# TASK INSTRUCTIONS
A. Answer these from the paracetamol story, one line each:
(i) Which activities does the research give as examples of risk taking?
(ii) How long a recovery period was the lady promised before her second hip would be replaced?
(iii) What is the maximum number of paracetamol tablets a day?
B. Carry on the paracetamol story from its last sentence.

# DOCUMENT SECTION

━━━━━━

A news report today caught my eye because it was pertinent to a story I have, which I shall relate in due course. The report regarded some research which showed that people who took even two paracetamol tablets were more inclined to take a risk than those who did not take paracetamol. The risk taking was to do with activities such as sky diving, bungee jumping and the like. Here, then, is my tale... 

It concerns a lady, in her eighties, of previous good moral character and generally, as far as I know, a conductor of a law abiding life. As often happens in the later years of life, her hips started to give her pain and she duly underwent a successful hip replacement of the worst affected hip, with a promise from her surgeon that, after a three month recovery period, the second hip would be replaced, too, and she would be able to live her life onwards with a hop, skip and a jump - and free from pain. 

Sadly, the second hip replacement was scuppered by the onset of an imminent pandemic. Whilst the new hip had been rendered pain free, the second had not, and the lady was advised to take the maximum dose of paracetamol each day to help with the pain she was enduring. This would not remove the pain completely but it would, at least, soften the edges. 

The maximum dose of paracetamol per day is eight. Over a period of a 30 day month, that equals 240 tablets. In the UK, where once one used to be able to purchase bottles of 100 paracetamol, the law changed so that now you can purchase them in packets of 16 only and most shops will allow you to purchase only two packets in one visit. I believe this is to do with preventing overdoses.

━━━━━━

# SUPPLIED DATA
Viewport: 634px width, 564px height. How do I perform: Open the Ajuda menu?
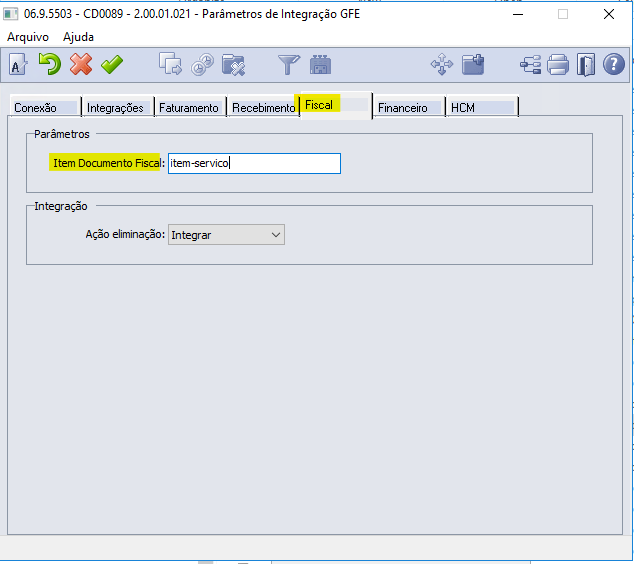[78, 36]
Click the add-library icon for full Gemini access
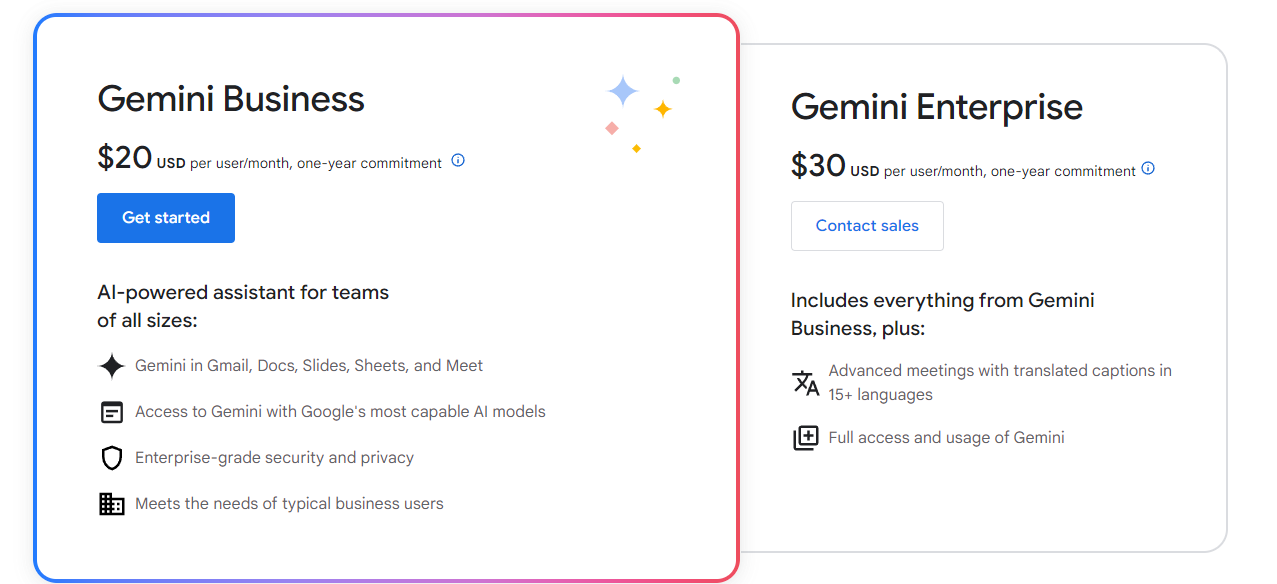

━━━━━━

# EXERCISE RESPONSES
A.
(i) Sky diving, bungee jumping and the like.
(ii) Three months.
(iii) Eight.

B.
Now, if I was intent on overdosing, I could spend twenty minutes walking around the shops in my town and pick up two packs each from Wilkos, Boots, Morrison’s, Supersavers, Asda, Lidl, Sainsbury’s and Murray’s pharmacy by the medical centre. Within twenty minutes and at a brisk marching pace I could buy sixteen packets = 256 paracetamol tablets. The law, as they say, is an ass - and treats us like idiots. 

Anyway, the lady in question was unable, because of her hip, to go on a route march around town to stock up on paracetamol. Her GP had sensibly agreed to give her a monthly prescription for 100 tablets, which helped. But still left our lady another 140 to find if she was to manage her hip pain in some small way because her operation, six months after the postponement, showed no sign of being reinstated. But she could pick up a couple of packets during her weekly supermarket visit. And that almost matched the required doses. And they aren’t expensive, not really. If you stay away from the branded names you can pick up the same medicine for anywhere between 20p and 30p a packet. 

And now comes the pertinence of my story - thank goodness, I hear you cry! 

The lady in question, whilst in the supermarket one day doing her shopping, was overcome by what now seems to be a paracetamol-induced risk taking incident which made her put a packet of tablets into her bag WITHOUT PAYING!!!

Oh. My. Goodness.

By her own admission, she said she did not know what came over her. She had her trolley, she paid for all her other shopping in the normal fashion, but that little packet of pills took a covert and free ride from the shop in her bag. All 20 pence worth of it.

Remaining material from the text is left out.